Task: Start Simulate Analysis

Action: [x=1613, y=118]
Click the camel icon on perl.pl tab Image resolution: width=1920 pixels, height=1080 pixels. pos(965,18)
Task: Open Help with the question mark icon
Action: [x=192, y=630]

◆ Problem details
Give all the records above again, wording unchanged.

◆ Result
Task: Start Simulate Analysis

Action: [x=1613, y=118]
Click the camel icon on perl.pl tab Image resolution: width=1920 pixels, height=1080 pixels. pos(965,18)
Task: Open Help with the question mark icon
Action: [x=192, y=630]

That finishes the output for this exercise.